A Eulogy: the thing you hope you’d never have to write

A tiny Methodist church in west Cumbria hosted a funeral for my Mam for over three times the expected amount of people.

Here is the eulogy I wrote for this very popular woman, my Mam:

1957. A year that could have passed as ‘uneventful’; it was quiet, calm, and with everything in its place. It almost made it to the end like this, but then December struck and with it came a sound like no other, chaos that was unmatchable, ideas that were endless and an energy that would be forever unbridled. Because, in December 1957, Lorraine Harper was born.Lorraine would prove to be a devoted daughter, the most supportive colleague, the best of friend, the perfectly imperfect, loving wife and most magical of mothers any child could wish for.

As a daughter she was loyal, grateful and compassionate. Always taking the advice and guidance from her own mam, Evelyn, and growing into inseparable friends, it is no shock that Lorraine cared so selflessly when Evelyn became ill. It is this bond that shaped who she would become. They don’t make daughters like that anymore.

As a colleague she was more than just the words on a contract. Nowhere in her job description would it say ‘make monthly brownies and mince pies for Christmas, swing by a customer’s houses if they can’t collect their books, always be the last one out of the building and always have an unnecessarily large bag full of things people may or may not want’. Her time as the beating heart of Moorclose Library, soon earned the building the title of ‘The Noisiest Library in West Cumbria’. As we all know Lorraine loved to talk; to chat, to gas, to have a cuppa and a crac, but more than this she loved to listen. It is no wonder why she worked in a library because she beamed with every story that was shared with her – if she heard excitement, she celebrated with you; if there was struggle in your voice, she met it with support; if your story was of achievement, she would tell it to others with so much pride; if you needed to be heard she was silent and if you could not find the words she would say it for you. Whether it was for colleagues or customers, she held them all in the same regard and would always try to do the best by them. They don’t make colleagues like that anymore.

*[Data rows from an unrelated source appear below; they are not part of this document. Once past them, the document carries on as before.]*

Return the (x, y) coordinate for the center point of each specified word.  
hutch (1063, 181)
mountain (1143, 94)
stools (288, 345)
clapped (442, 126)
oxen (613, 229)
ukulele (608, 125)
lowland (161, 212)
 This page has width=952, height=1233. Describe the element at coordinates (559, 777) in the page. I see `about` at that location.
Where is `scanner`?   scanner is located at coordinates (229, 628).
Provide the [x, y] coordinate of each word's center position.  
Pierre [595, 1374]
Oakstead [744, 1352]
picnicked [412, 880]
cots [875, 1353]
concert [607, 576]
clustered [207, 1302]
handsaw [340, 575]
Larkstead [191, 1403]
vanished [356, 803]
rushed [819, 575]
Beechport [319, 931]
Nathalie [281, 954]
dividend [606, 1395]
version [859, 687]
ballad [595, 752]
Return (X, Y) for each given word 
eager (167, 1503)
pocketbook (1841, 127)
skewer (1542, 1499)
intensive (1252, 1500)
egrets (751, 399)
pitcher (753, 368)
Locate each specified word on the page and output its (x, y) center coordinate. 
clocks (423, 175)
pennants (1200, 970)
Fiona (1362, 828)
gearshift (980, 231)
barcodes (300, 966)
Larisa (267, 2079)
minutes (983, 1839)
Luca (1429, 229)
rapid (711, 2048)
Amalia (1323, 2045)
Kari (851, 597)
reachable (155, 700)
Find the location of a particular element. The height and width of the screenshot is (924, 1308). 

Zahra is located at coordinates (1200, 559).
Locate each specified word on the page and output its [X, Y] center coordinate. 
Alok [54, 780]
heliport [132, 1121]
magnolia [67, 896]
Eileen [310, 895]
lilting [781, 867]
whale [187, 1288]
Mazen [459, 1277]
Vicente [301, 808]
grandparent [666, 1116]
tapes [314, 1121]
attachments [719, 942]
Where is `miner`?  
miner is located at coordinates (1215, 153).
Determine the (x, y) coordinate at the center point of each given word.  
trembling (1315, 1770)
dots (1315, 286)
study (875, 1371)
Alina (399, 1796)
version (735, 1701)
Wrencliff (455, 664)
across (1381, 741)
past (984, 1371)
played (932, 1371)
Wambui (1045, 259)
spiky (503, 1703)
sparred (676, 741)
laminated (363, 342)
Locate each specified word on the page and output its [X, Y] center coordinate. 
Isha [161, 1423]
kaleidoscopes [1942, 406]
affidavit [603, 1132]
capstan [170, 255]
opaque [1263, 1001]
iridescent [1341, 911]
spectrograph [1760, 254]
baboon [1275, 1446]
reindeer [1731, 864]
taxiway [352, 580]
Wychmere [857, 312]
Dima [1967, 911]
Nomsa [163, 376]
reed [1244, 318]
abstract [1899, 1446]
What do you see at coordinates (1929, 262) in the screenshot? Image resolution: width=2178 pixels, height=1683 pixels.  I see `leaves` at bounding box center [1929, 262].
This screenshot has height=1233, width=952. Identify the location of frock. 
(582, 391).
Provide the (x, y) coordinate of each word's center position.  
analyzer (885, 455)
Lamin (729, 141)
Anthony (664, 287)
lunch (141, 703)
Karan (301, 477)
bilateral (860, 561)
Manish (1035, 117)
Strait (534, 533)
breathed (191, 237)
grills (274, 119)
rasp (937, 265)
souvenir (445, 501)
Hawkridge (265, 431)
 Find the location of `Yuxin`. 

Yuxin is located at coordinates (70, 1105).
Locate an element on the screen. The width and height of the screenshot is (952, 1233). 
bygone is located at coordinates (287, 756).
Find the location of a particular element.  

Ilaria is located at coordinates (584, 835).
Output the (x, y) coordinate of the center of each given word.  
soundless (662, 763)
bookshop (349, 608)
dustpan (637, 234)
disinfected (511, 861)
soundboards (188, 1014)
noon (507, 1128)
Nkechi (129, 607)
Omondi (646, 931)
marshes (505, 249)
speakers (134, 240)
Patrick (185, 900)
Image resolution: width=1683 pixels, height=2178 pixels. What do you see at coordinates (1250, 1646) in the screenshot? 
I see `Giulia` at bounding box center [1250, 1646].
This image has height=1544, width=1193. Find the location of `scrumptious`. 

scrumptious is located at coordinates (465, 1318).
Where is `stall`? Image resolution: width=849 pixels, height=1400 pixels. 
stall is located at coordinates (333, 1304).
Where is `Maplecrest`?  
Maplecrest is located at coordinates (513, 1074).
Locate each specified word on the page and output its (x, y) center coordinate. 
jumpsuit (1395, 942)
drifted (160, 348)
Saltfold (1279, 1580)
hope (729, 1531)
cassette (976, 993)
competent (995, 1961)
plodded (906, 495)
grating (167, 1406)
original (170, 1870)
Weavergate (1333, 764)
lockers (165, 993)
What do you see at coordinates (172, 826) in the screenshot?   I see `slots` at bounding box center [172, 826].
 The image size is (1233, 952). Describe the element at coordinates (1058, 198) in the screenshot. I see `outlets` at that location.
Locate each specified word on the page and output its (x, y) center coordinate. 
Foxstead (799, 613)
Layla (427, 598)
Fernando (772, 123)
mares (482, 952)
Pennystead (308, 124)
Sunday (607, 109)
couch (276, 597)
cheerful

The reason that Lorraine never stayed still long enough to warm a seat was because of her friends. She was a tapestry of all the different friendships she had forged and cherished each gift that came from those relationships, but what she never gave herself credit for was for the gifts she gave so generously that will stay in the hearts and minds of all of her friends forever. She was always ‘just nipping’, ‘just popping’, ‘just running’, ‘just jumping in the car’, ‘just making’, ‘just baking’, ‘just knitting’, ‘just taking’, ‘just giving’ to or from her friends. She would give you the last penny in her pocket and the last second in her day – so there was no ‘just’ about it. Because to her that’s what being a friend meant. It was a commitment and one she took very seriously. So much so that she would often tie herself in knots trying to please others, but at the end of it all, it was what made her happy and what made her her. They don’t make friends like that anymore.

Everything that has been mentioned runs at a different pace to that of her husband who she was utterly devoted to and who gave her that sparkle in her eye. Ken and Lorraine Harper married in 1981 and have since been the yin to each other’s yang; the club to the golf ball, the book to the shelf and the bulb to the knicker drawer. In short they are the most successful couple in history. Why? Because what kept them together was their shared dream, that each of them held and worked at equally – of being in love, to be the best they could be for one another, to make a house a home and to have a family they were proud of. It’s quite rare to say the dreams do come true, but for them it did. They don’t make wives like that anymore.

Lorraine mothered with passion, determination and with an unfaltering desire to give her children, Laura and Matthew, a world of their own. She led as a role model and nurtured as a best friend. Growing up, she ruled out words such as ‘can’t’ for her children, she taxied them to all their different hobbies and clubs (which she then nearly always ended up volunteering for as well), she never missed a performance, parents evening or presentation – the pride she felt from her children was what put the smile on her face, but also the total admiration for their mother, was and still is what puts a smile on Laura and Matthew’s faces. And what offspring couldn’t smile at the mam who swears at vegetables, who elongates birthdays because she can’t remember where she hid the presents, who cries at Chris Rear songs in the supermarket, who fills 75% of a house with artefacts from years gone by, who is the first to like, comment and share every one of their posts on Facebook. Also, her hugs were the best! They don’t make mams like that anymore.

2016. The world is back to being a little bit quieter, a touch calmer, but with everything moved completely out of its place, because Lorraine Harper has been here…and don’t we know it. She has graced us all with her noise, chaos, ideas, energy and love and so we can never go back to how we were before Lorraine. Yes, the mould was well and truly broken when Lorraine was made and yes, they may not make daughters, colleagues, friends, wives or mothers like that anymore, but we all have a piece of her in our hearts and we must keep that glowing, keep her ways going and in that way she will go on forever.